SecurXcess technical defense team operates directly on customer sites, monitoring and responding to network threats to ensure resilient and secure infrastructures.

Requirements:

-Bachelor’s degree in Information Technology or a related field.
-Based in Medan (onsite assignment).
-Minimum 1 year of experience as a Security Engineer or related role.
-Strong understanding of TCP/IP and common application protocols (DNS, HTTP/S, SMB, DHCP).
-Hands-on experience with network analysis tools such as Wireshark or tcpdump.
-Familiarity with open-source tools (Zeek, Suricata) or commercial NDR platforms (Vectra, Darktrace, ExtraHop, etc.).
-Proficiency in Linux command-line operations.

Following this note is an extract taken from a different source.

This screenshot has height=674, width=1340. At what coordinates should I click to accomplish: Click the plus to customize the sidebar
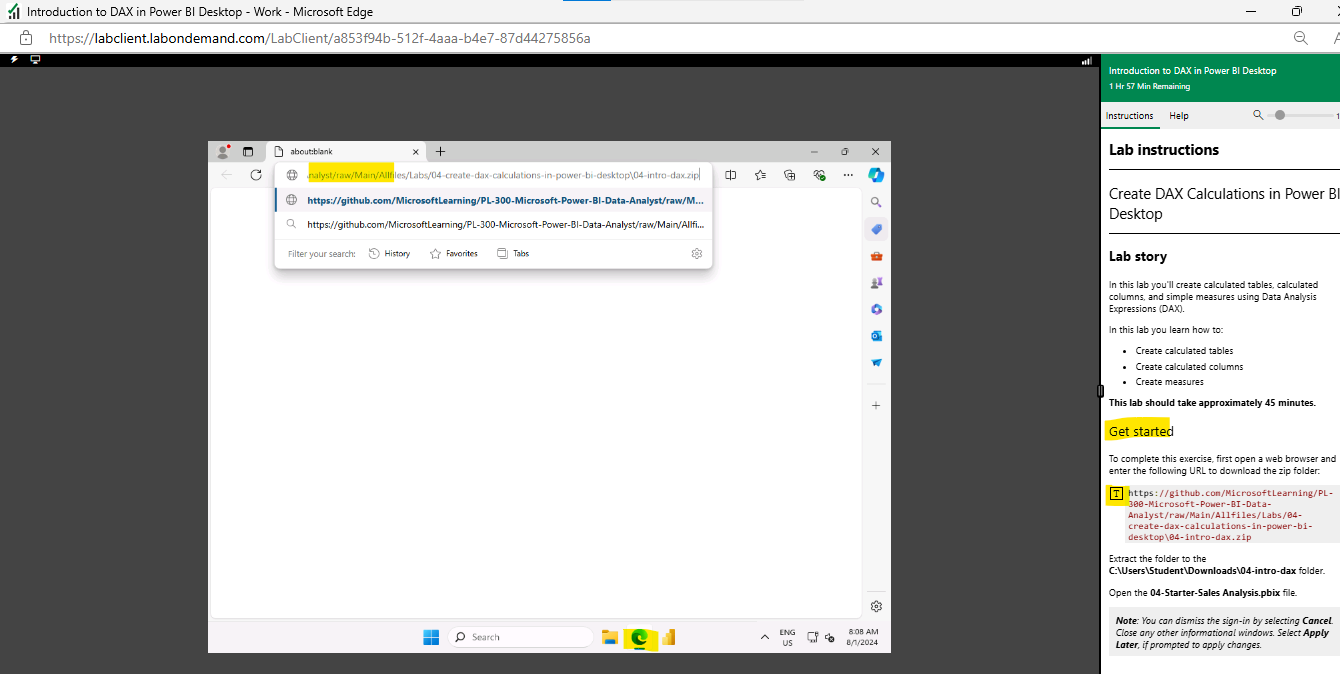coord(876,405)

-Basic scripting skills in Python or Bash for automation and log analysis.
-Knowledge of the MITRE ATT&CK framework, IDS/IPS, and firewall architecture.
-Understanding of NDR and SIEM operations.

Job Description:

-Monitor and analyze dashboards and alerts generated by the NDR platform in real time.

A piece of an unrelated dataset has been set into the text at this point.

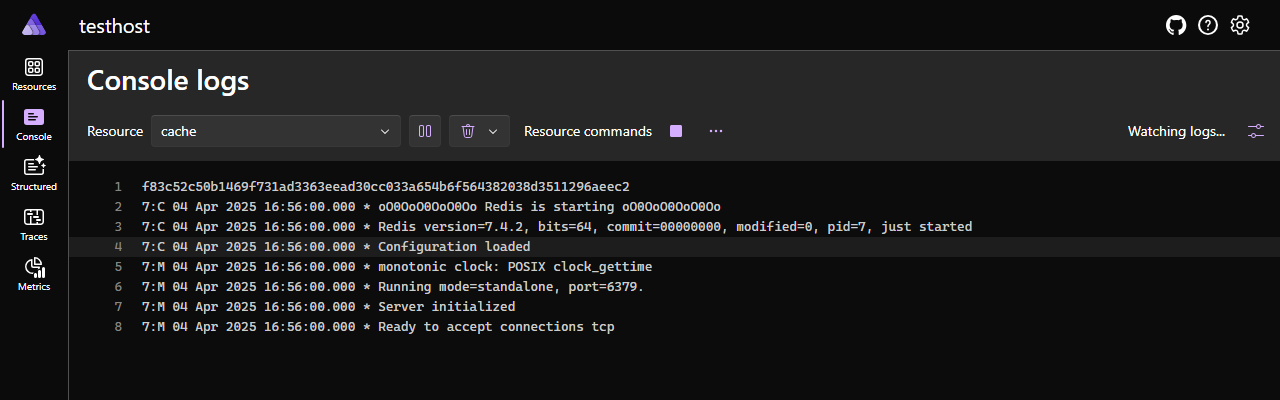Viewport: 1280px width, 400px height.
Task: Click the testhost application title
Action: tap(115, 26)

-Investigate network anomalies and security alerts to determine real incidents versus false positives.
-Conduct deep packet inspection (PCAP analysis) to identify attack behaviors such as lateral movement, C2 communication, or data exfiltration.

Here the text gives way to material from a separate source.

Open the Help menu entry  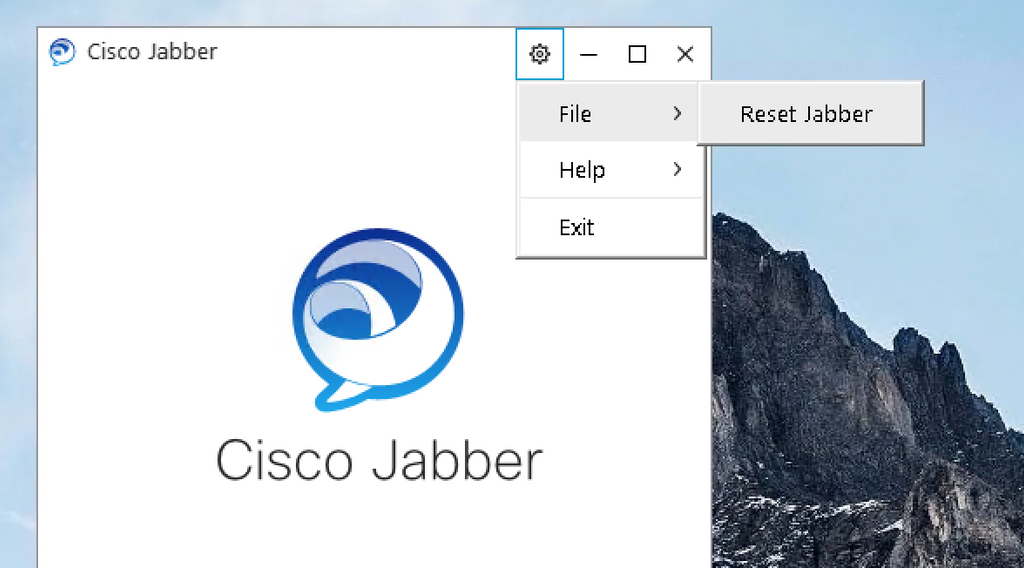pyautogui.click(x=582, y=170)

-Act as the primary technical responder for network-based incidents and collaborate closely with SOC and IR teams.
-Support containment and remediation efforts by isolating affected systems and blocking malicious traffic.
-Provide critical network forensics data to support post-incident investigations.
-Adjust and escalate NDR detection rules to reduce false positives and improve detection accuracy.
-Develop and escalate custom detection rules based on emerging threats, vulnerabilities (CVEs), and attacker TTPs.